Sensory Integration Dysfunction: The Dysrhythmia Within (2)


As discussed in my previous article, sensory integration dysfunction could seriously affect a child’s life if not diagnosed and targeted properly, thus, accurate diagnosis is of utmost importance.

Sensory integration dysfunction could be a tricky disorder, as symptoms may look similar to other disorders. One example of such disorders is Attention Deficit Hyperactivity Disorder, popularly known as ADHD. In both disorders, a child might present as hyperactive, or may face difficulty paying attention in class. Sensory integration dysfunction has also been often misdiagnosed as autistic spectrum disorder due to some shared symptoms, such as atypical activity level, or difficulty making friends.
These are few of many examples of inaccurate diagnosis of sensory integration dysfunction. This puts a big responsibility on parents in seeking the right kind of consultations and assessments, as well as critically appraising given answers to their child’s behaviours and difficulties.

Parents and professionals are usually alerted to the presence of sensory integration dysfunction by the child’s demonstrated self stimulatory or self soothing behaviours, through which the child attempts to regulate himself/herself, while hoping to feel more at peace with self and body.

If parents are in doubt that such a disorder may be affecting their child’s performance in daily life, they should seek the help of an occupational therapist who has a background in sensory integration assessment and intervention. A full assessment should be conducted by the occupational therapist to evaluate the reported difficulties and recommend further assessments or an intervention plan accordingly.

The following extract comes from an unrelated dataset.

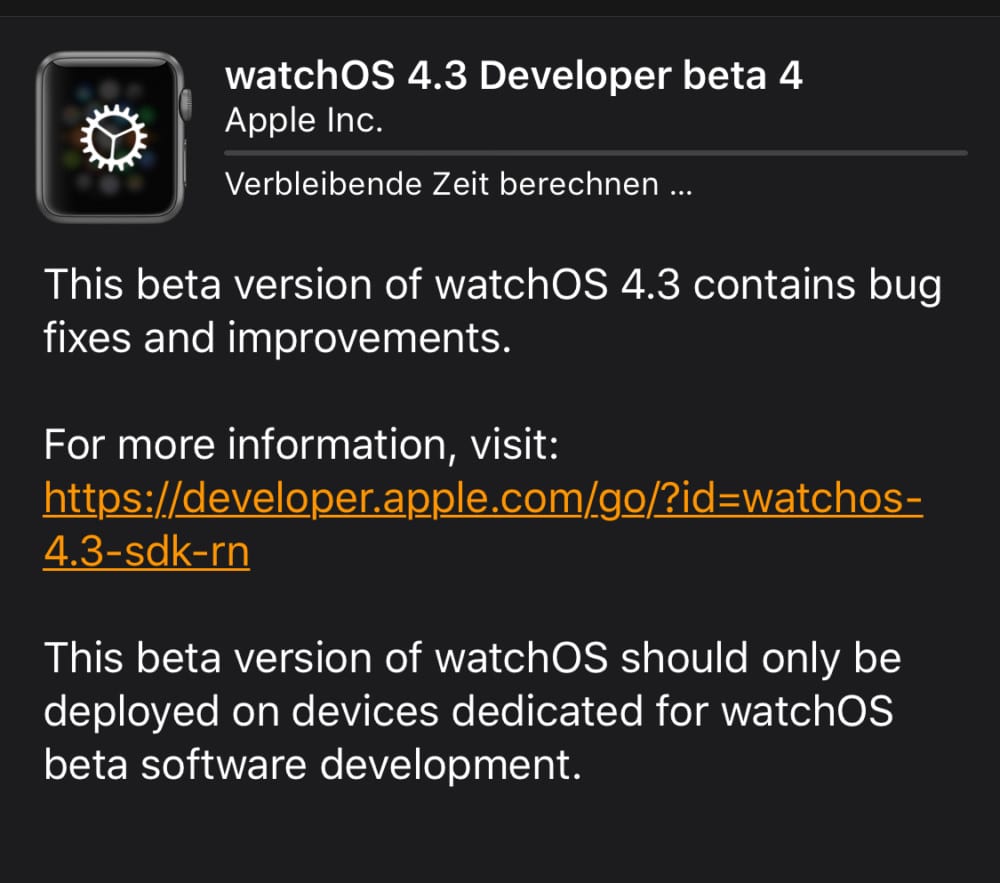Tap the Verbleibende Zeit berechnen status text
Viewport: 1000px width, 883px height.
[459, 184]
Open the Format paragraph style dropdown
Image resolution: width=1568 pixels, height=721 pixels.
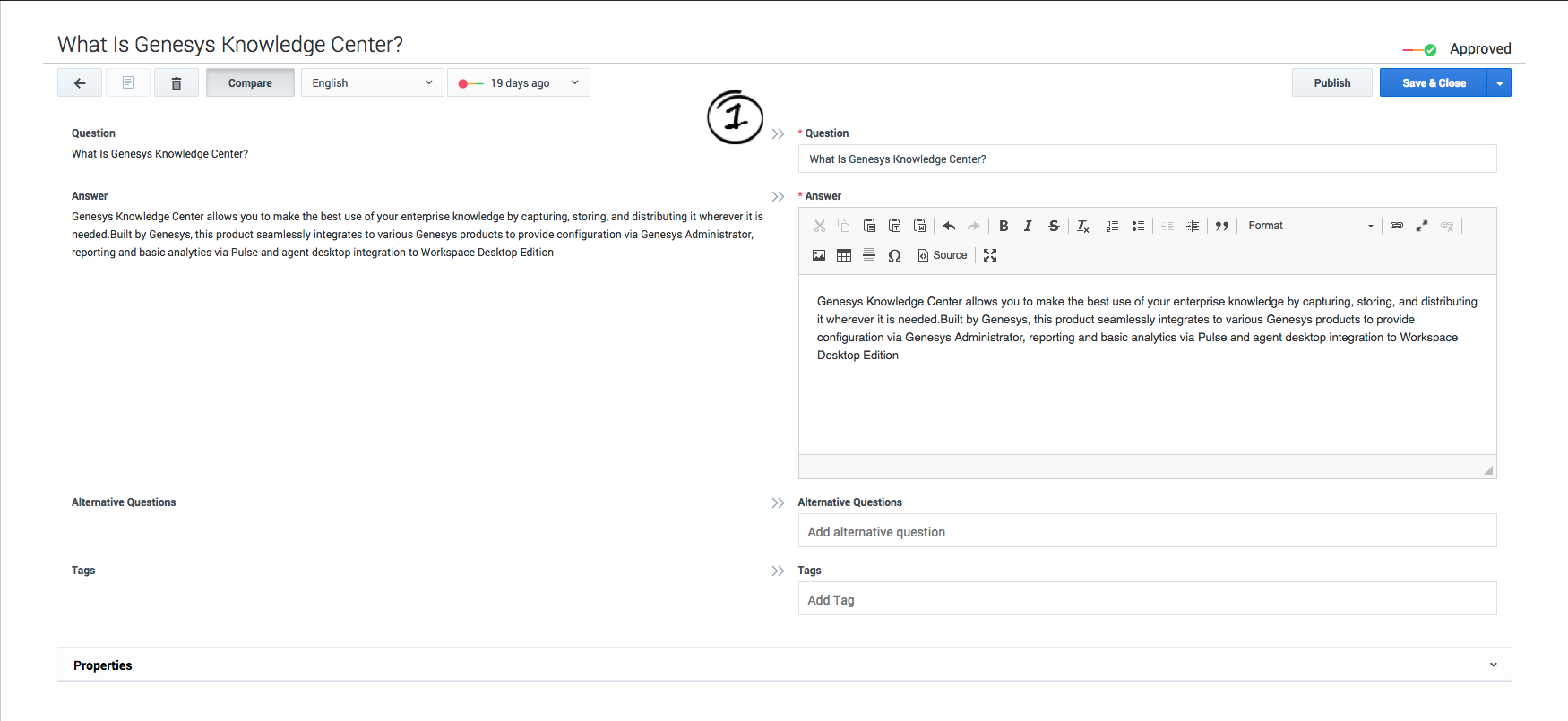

Several assessments are used by various therapists to confirm or rule out the presence of sensory integration disorder. One example of those tests are The Sensory Integration and Praxis Tests (Ayres, 1989), which were designed to assess various areas of performance in the child’s life which may be affected by this disorder. Other examples of assessment tools are the Sensory Profile Questionnaires. Those questionnaires were developed by Winnie Dunn. The different questionnaires were prepared to target several age groups, and several contexts; the Infant/Toddler Sensory Profile (Dunn, 2002a) is for caregivers of children of ages ranging between birth and 36 months, while the Sensory Profile -caregiver questionnaire- (Dunn, 1999a) is for caregivers of children ranging between three and ten years. The School Companion (Dunn, 2006a) is for school age children between three years and eleven years-eleven months, and is to be completed by teachers, while the Adolescent/Adult Sensory Profile (Brown and Dunn, 2002a) is self-completed and is for age eleven years and above.

Nevertheless, take note that a good therapist will not suffice by conducting a standardized assessment on your child, but will spend time with the child, play with him/her, as well as watch them playing or working on different tasks in more than one context.

The most important thing is to understand that no matter what the results of the assessment are, the given diagnosis never aims to give your child a label, but is instead considered the doorway to help him/her become better regulated, and accordingly plan and execute motor actions more accurately.

Ayres, A. J. (1989). Sensory Integration and Praxis Tests. The United States of America. Los Angeles: Western Psychology Services.

Brown C.E and Dunn, W. (2002). Sensory Profile Adolescents/Adults (AASP). San Antonio, TX: Psychological Corporation.

Dunn, W. (1999). The Sensory Profile. San Antonio, TX: Psychological Corporation.

Dunn, W. (2002). Sensory Profile Infant/Toddler. San Antonio, TX: Psychological Corporation.

Dunn, W. (2006). Sensory Profile school companion. San Antonio, TX: Psychological Corporation.